At this point, I buy one game a month. That I bought LA Noire this month indicates that I wanted to like it. A few hours in, I was really into it. But now, a few cases from the end, I have no desire to even finish it. What went wrong?
Now that is a mystery I can solve.
LA Noire has a great story. It draws on hard boiled crime fiction both old and new (it owes a particular debt to Ellroy’s Black Dahlia) as well as the filmic corollary film noir. There’s a rich back story having to do with WWII, a string of murders, civic corruption involving the police, and a hard-working yet flawed and unlikeable protagonist. The characters are well-drawn, if not exceptionally detailed. The remarkable motion capture technology, which renders facial expressions with a liveliness not yet seen in games, is to be commended.

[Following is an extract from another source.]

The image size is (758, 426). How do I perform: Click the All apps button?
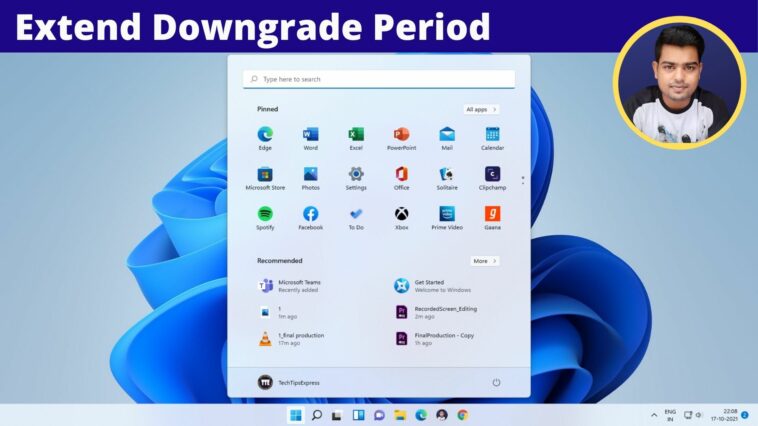481,109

On the surface this looks like Grand Theft Noir – free roaming, large city, lots of car travel. But in reality it’s not that sort of game. It’s got one central mechanic that really works: the crime scene investigation mode. It’s a cross between third person and point-and-click adventure game. It’s well-balanced, fun, and most importantly represents something this game is adding to the noir tradition. It’s a reason why this is a game and not a movie.
Unfortunately, the other central mechanic, the interrogation of suspects, is a disaster. I’m not sure exactly why this mode fails so badly. Maybe real human interaction cannot be simulated when one party has only three stock responses to everything. Perhaps the facial animation isn’t quite good enough to pin a mechanic upon. Maybe the acting or writing wasn’t consistent enough, maybe it was but needed a tutorial. Maybe the lack of challenge makes something uninteresting – it’s near impossible to fail this mode, perhaps a tacit admission that the mechanic doesn’t work.
But the game cannot survive a core mechanic not working. The interrogations become glorified cutscenes that take up half the game, the other gameplay modes can’t compensate and the whole thing starts feeling like repetitive drudgework.
I am definitely excited by what LA Noire represents. It’s an adult game in the “real characters, real storytelling” sense rather than the swear words and gore sense. I am excited by the technological advance of real facial animation. I hope for great future things. I just don’t want to play it any more.